Reading passage.
Nonprofit expands its reach to Philadelphia in 2021; aims to provide free tech training for inner-city millennials

PHILADELPHIA (WPVI) -- A Boston based coding company called Resilient Coders is on a mission to expand its reach into the Philadelphia region.

Resilient Coders is a Black and Latinx led nonprofit that aims to train people of color from low-income communities for high-growth careers as software engineers.

"Del, our founder, started the company with the idea of bringing equity to our communities of color," said Leon Noel, who is the managing director of engineering at Resilient Coders. "Especially when we looked in Boston, we see the same things when we look in Philly, our communities of color have been hurting for a very long time.

Noel says the communities that Resilient Coders serve have double-digit unemployment numbers, which has been an issue he explains since the 1980s.

The South Philly native will lead this expansion effort along with the company's CEO David Delmar Sentíes. They both see this transition easier amid the pandemic with more remote-based opportunities.

"When you look around in Boston, you see a vibrant tech economy that is not serving the needs of its people because there's a gap that's required to get the jobs at those companies," Noel added. "Resilient Coders started as a way to help individuals in our community get the skills they need to become software engineers and unlock access to these high growth careers."

Noel says when he looks at Philadelphia, it's the same thing he sees within the Boston tech market.

"We can take individuals with no degree, no prior technical experience, and in 20 weeks give them the skills that they need to command a high growth job," he added.

In 2019, the six-year company states that 85% of its graduates found jobs averaging $98,000 in salary within six weeks of graduation.

Within their most recent graduating class, 13 of the 16 graduates have already obtained full-time employment at an average $99,000 salary.

Beginning in 2021, a pilot program with a class of 10 students ranging from ages 19 to 30-years-old, will begin in the City of Brotherly Love.

Over 20 weeks, the students are recruited through a process called 'hackathons,' where they'll later be introduced as the company's third cohort program.

These remote opportunities are often referred to as 'Resilient Bootcamp,' where the students learn all the necessary tech skills needed at no cost.

The company's motto is '100% free, never ask students for a dime.'

The participants also are provided a two-week stipend to accommodate the 12 hour training days, Noel says.

Data excerpts.
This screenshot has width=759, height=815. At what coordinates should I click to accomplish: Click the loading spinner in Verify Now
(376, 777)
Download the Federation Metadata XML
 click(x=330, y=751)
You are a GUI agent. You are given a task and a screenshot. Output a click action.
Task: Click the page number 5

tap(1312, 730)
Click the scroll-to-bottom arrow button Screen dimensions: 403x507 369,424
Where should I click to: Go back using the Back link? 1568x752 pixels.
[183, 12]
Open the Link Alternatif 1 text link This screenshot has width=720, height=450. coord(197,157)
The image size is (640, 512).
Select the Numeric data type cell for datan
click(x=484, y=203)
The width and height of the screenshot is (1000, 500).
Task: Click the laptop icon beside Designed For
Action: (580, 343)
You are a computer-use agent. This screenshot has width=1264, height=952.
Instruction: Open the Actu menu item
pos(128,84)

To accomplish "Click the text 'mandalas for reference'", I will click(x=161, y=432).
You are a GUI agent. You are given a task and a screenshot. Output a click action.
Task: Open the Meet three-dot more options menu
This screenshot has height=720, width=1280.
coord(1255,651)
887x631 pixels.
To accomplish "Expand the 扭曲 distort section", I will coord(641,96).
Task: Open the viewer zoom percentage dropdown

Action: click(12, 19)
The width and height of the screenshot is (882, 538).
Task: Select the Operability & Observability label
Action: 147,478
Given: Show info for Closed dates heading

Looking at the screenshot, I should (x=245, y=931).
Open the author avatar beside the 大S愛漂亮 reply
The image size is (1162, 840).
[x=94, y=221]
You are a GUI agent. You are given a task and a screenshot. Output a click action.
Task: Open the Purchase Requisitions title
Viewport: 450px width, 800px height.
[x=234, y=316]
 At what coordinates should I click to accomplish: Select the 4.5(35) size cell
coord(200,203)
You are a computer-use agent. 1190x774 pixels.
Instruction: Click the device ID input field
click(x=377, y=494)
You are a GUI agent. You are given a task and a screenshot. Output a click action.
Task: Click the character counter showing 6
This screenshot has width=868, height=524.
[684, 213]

Exercises.
#1 In the article on Resilient Coders, copy everything from "The South Philly" down to "Boston tech market.".
#2 Answer these from the article on Resilient Coders:
(a) How many students will be in the pilot class that begins in Philadelphia in 2021?
(b) What is the company's motto?
(c) According to Noel, how many weeks does it take to give individuals the skills they need for a high growth job?

Answer section.
#1
The South Philly native will lead this expansion effort along with the company's CEO David Delmar Sentíes. They both see this transition easier amid the pandemic with more remote-based opportunities.

"When you look around in Boston, you see a vibrant tech economy that is not serving the needs of its people because there's a gap that's required to get the jobs at those companies," Noel added. "Resilient Coders started as a way to help individuals in our community get the skills they need to become software engineers and unlock access to these high growth careers."

Noel says when he looks at Philadelphia, it's the same thing he sees within the Boston tech market.

#2
(a) 10 students
(b) "100% free, never ask students for a dime."
(c) 20 weeks